Decided on November 12, 2019
Acosta, P.J., Renwick, Manzanet-Daniels, Singh, JJ.
153737/16 -10330NA 10330N 10329

[*1] BEC Capital, LLC, et al., Plaintiffs-Respondents,

v

Bojan Bistrovic, et al., Defendants-Appellants.



Bojan Bistrovic, et al., Third-Party Plaintiffs-Appellants,

v

Nir Ronen, et al., Third-Party Defendants-Respondents.



Law Offices of Dean T. Cho, New York (Dean T. Cho of counsel), for appellants.

Rottenberg Lipman Rich, P.C., New York (Stacy L. Ceslowitz of counsel), for respondents.



Order, Supreme Court, New York County (Charles E. Ramos, J.), entered December 5, 2018, which, to the extent appealed as limited by the briefs, denied defendants' motion for a protective order and directed them to produce their source code without limiting the production to plaintiffs' counsel and expert eyes only, unanimously reversed, on the law and the facts, without costs, and protection limited to attorney and expert eyes only.

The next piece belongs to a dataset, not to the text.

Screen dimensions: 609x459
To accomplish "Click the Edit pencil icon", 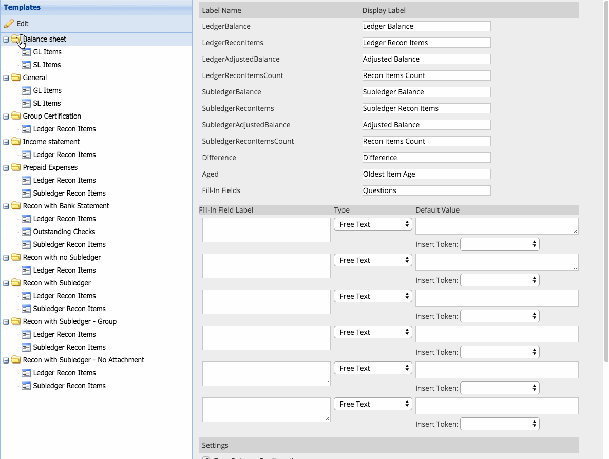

Appeal from order, same court (Andrew Borrok, J.), entered February 7, 2019, which again ordered the production of the source code, unanimously dismissed, as academic. Order, same court (Andrew Borrok, J.), entered April 23, 2019, which, to the extent appealed from as limited by the briefs, denied defendants' motion for leave to amend their counterclaims and denied defendants' motion to compel, unanimously modified, on the law, to the extent of granting defendants leave to amend their answer to assert a counterclaim for defamation, and otherwise affirmed, without costs.

The production of defendants' source code, which is a trade secret (see e.g. Dynamic Microprocessor Assoc. v EKD Computer Sales , 919 F Supp 101, 105-106 [ED NY 1996]), should have been ordered to be produced for "attorneys and expert eyes only" (id ). Plaintiffs' assertion that they have the expertise to review and opine on the source code and should not be subjected to retaining an expert, does not support unfettered access to defendants' confidential algorithm.

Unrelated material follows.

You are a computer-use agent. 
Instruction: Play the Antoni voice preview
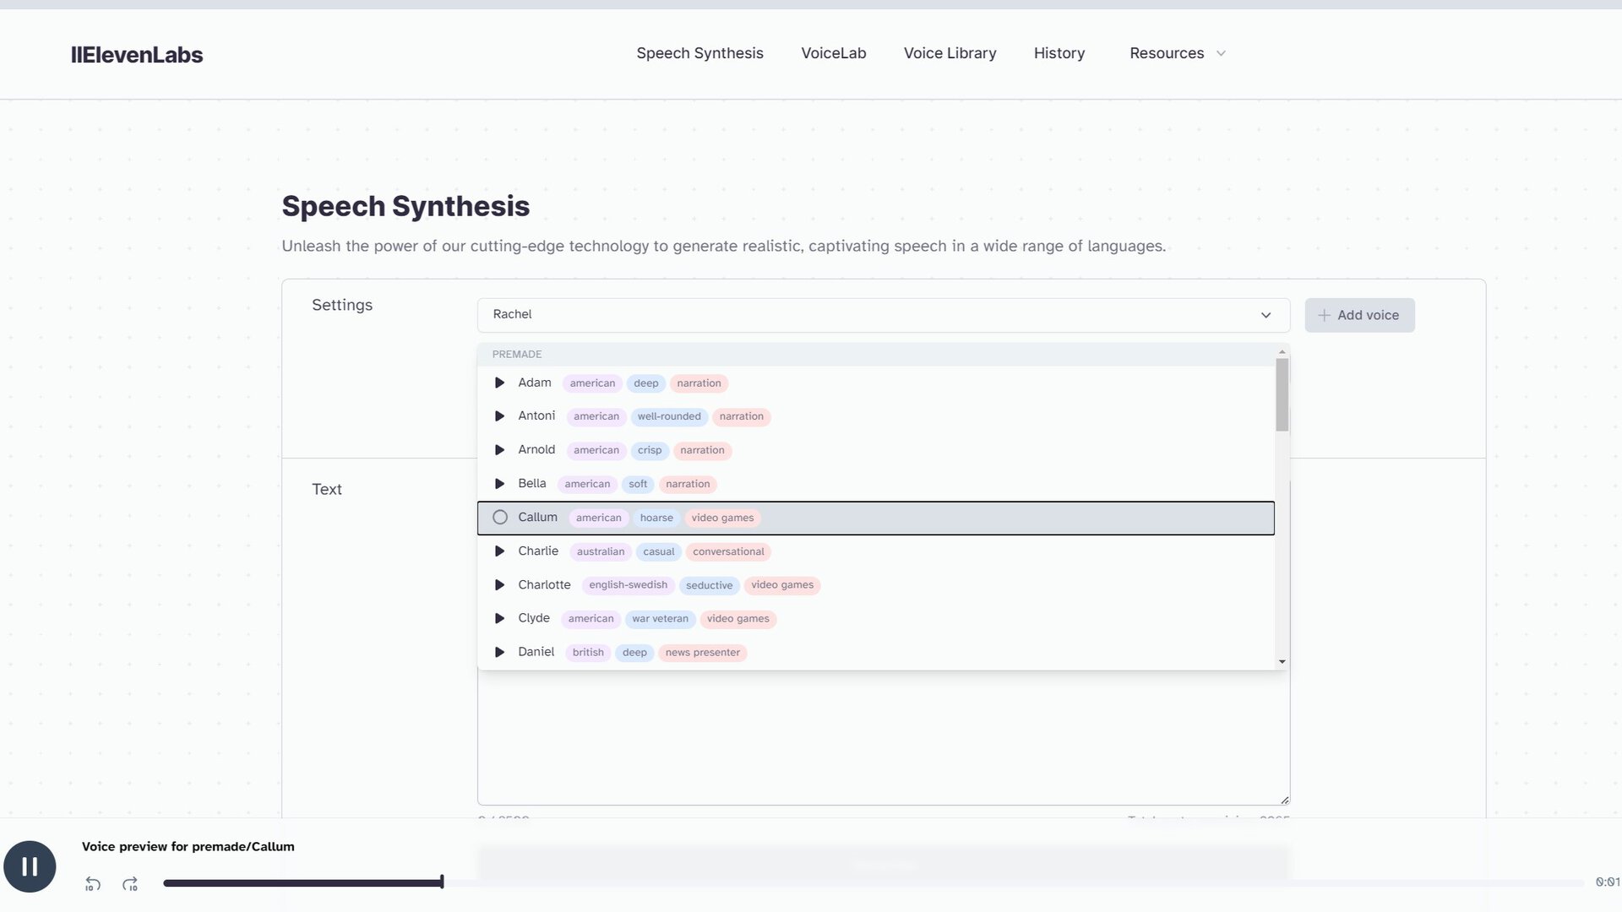point(499,416)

Defendants' motion to compel the production of additional documents was properly denied. Plaintiffs maintain that they have produced all responsive, non-privileged documents, and third party defendants maintain that they will produce additional documents once a confidentiality stipulation is executed. The motion court providently directed the parties to enter into a confidentiality stipulation, produce responsive documents and provide an affidavit stating that all responsive, non-privileged documents have been produced.

Based on this record and the arguments of the parties, defendants are granted leave to amend their answer to assert a counterclaim for defamation. The alleged defamatory statements in the June 2016 email, upon which defendants rely, are not protected by the common-law privilege that applies to statements made in the context of a judicial proceeding or the statutory privilege set forth in Civil Rights Law § 74 (see Bridge C.A.T. Scan Assocs. v Ohio-Nuclear, Inc , [*2]608 F Supp 1187, 1194-1195 [SD NY 1985] [applying NY law]; Williams v Williams, 23 NY2d 592, 599 [1969]). Nor is the proposed counterclaim barred by the statute of limitations (see CPLR 203[d]). Leave to amend the answer to assert a counterclaim for an accounting, however, was properly

denied as defendants have failed to establish that the claim is not palpably insufficient and is, on its face, conclusory.

THIS CONSTITUTES THE DECISION AND ORDER

OF THE SUPREME COURT, APPELLATE DIVISION, FIRST DEPARTMENT.